- _INSTRUCTIONS_
a) From the labor survey article, copy the part that opens with the words containing "This is a problem" and closes with "workers, 8 percent.".
b) According to the labor survey article, which occupation group has the smallest share of the work force, and what is that share?
c) Decide whether each statement agrees with the labor survey article, answering yes or no and quoting the words of the article that settle it.
(i) The figures come from the 2016 July Labor Force Survey.
(ii) Service and sales workers make up 17.3 percent of employed workers.
(iii) Professionals account for 5.1 percent of employed workers.

-- START SOURCE --

More than fourth of employed workers are into ‘elementary occupations’–PSA

Cigarette vendor Rogelio Buenviaje, 64, carries a wooden box containing cigarette packs and candies as he walks along busy streets to sell his items in Manila.

Over a quarter of the country’s total employed workers are street vendors, laborers and domestic helpers, according to the Philippine Statistics Authority (PSA).

The final results of the 2016 July Labor Force Survey (LFS) showed that 26.9 percent of the employed population are engaged in “elementary occupations”.

The PSA said among these are those involved in unskilled labor, such as street vendors, construction site workers, cleaners, domestic helpers and farm hands.

“One in every four of the total employed persons are engaged in elementary occupations,” the PSA said.

Former Labor Undersecretary Rene E. Ofreneo told the BusinessMirror this is proof that the informal sector is a “huge catch basin” for employment.

This is a problem for the economy since these types of workers cannot easily be absorbed by high-end employers, such as those in the business-process outsourcing industry.

Ofreneo said this is a result of uncoordinated economic and employment planning programs. He said planning should not always be for export.

“In order [to address this, we need] interventions, like asset reform and human-resource development programs, that are tailored to their needs,” Ofreneo said.

The second-largest group of workers are managers at 17.3 percent, followed by service and sales workers at 15.2 percent; skilled agricultural, forestry and fishery workers, 13 percent; and craft and related trade workers, 8 percent.

The PSA data showed plant and machine operators and assemblers accounted for 5.8 percent; clerical- support workers, 5.2 percent; professionals, 5.1 percent; technicians and associate professionals, 3.4 percent.

The occupation with the least percentage of the work force are armed forces and special occupations at 0.2 percent of the total.

-- END SOURCE --
-- START DATA EXCERPTS --

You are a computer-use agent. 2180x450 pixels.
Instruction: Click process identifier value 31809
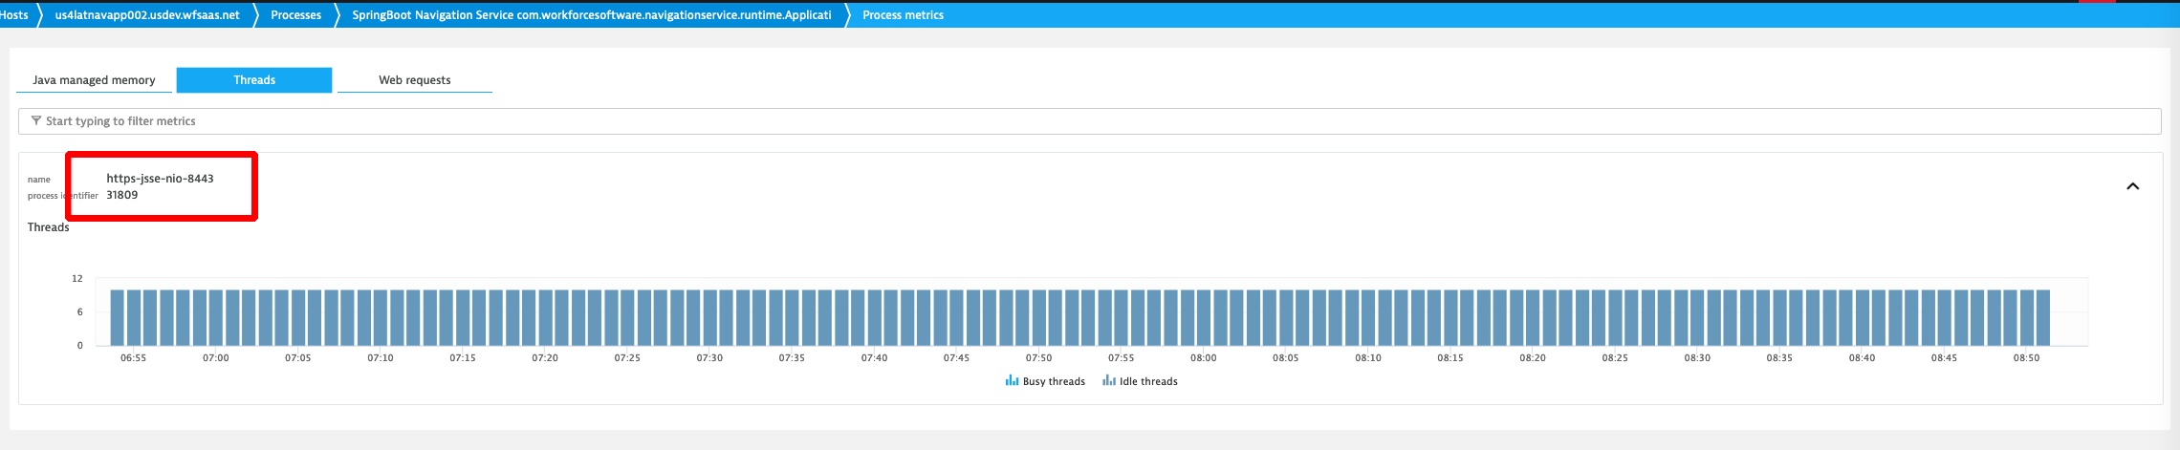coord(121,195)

-- END DATA EXCERPTS --
-- START DATA EXCERPTS --

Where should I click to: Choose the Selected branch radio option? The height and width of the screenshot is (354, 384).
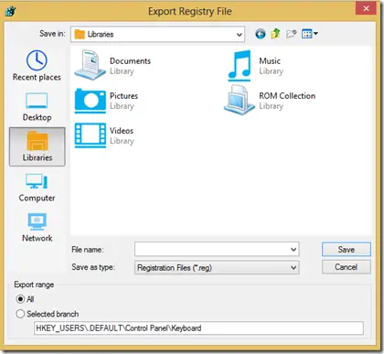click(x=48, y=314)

-- END DATA EXCERPTS --
-- START DATA EXCERPTS --

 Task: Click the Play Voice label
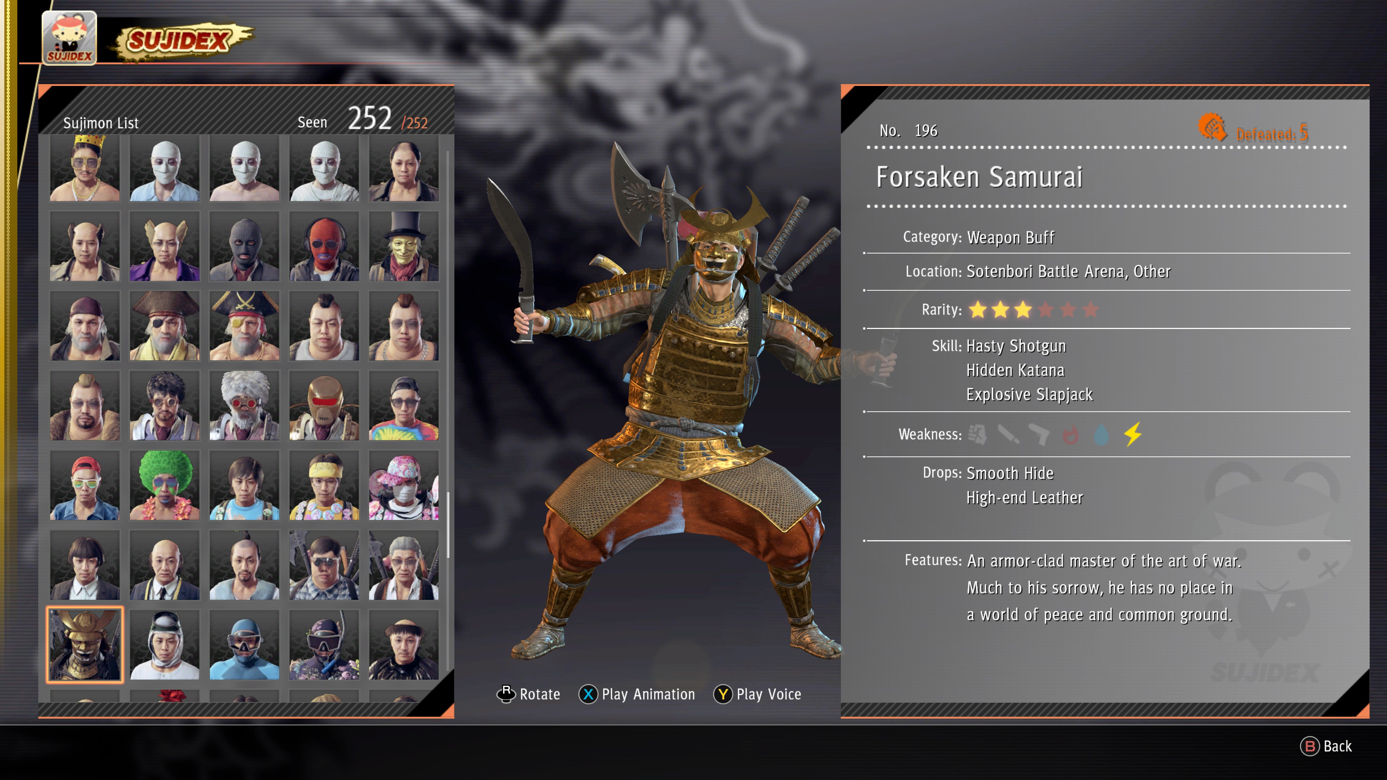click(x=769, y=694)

-- END DATA EXCERPTS --

- _TASK-BY-TASK SOLUTIONS_
a)
This is a problem for the economy since these types of workers cannot easily be absorbed by high-end employers, such as those in the business-process outsourcing industry.

Ofreneo said this is a result of uncoordinated economic and employment planning programs. He said planning should not always be for export.

“In order [to address this, we need] interventions, like asset reform and human-resource development programs, that are tailored to their needs,” Ofreneo said.

The second-largest group of workers are managers at 17.3 percent, followed by service and sales workers at 15.2 percent; skilled agricultural, forestry and fishery workers, 13 percent; and craft and related trade workers, 8 percent.

b) Armed forces and special occupations, at 0.2 percent of the total.

c)
(i) Yes: "The final results of the 2016 July Labor Force Survey (LFS)"
(ii) No: "followed by service and sales workers at 15.2 percent"
(iii) Yes: "professionals, 5.1 percent"